## [WHAT TO WORK ON]
Lines before the one containing "Image resolution: width=440" are left out; return that line and all lines after it, exactly, through the end of the records below.

────────────────

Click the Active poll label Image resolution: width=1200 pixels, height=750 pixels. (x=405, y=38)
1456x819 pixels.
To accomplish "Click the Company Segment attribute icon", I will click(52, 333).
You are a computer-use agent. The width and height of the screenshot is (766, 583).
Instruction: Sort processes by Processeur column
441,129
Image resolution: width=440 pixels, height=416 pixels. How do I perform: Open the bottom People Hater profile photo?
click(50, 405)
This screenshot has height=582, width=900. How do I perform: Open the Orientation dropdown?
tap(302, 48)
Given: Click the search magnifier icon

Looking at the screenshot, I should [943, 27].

────────────────

## [SOLUTION BELOW]
Image resolution: width=440 pixels, height=416 pixels. How do I perform: Open the bottom People Hater profile photo?
click(50, 405)
This screenshot has height=582, width=900. How do I perform: Open the Orientation dropdown?
tap(302, 48)
Given: Click the search magnifier icon

Looking at the screenshot, I should [943, 27].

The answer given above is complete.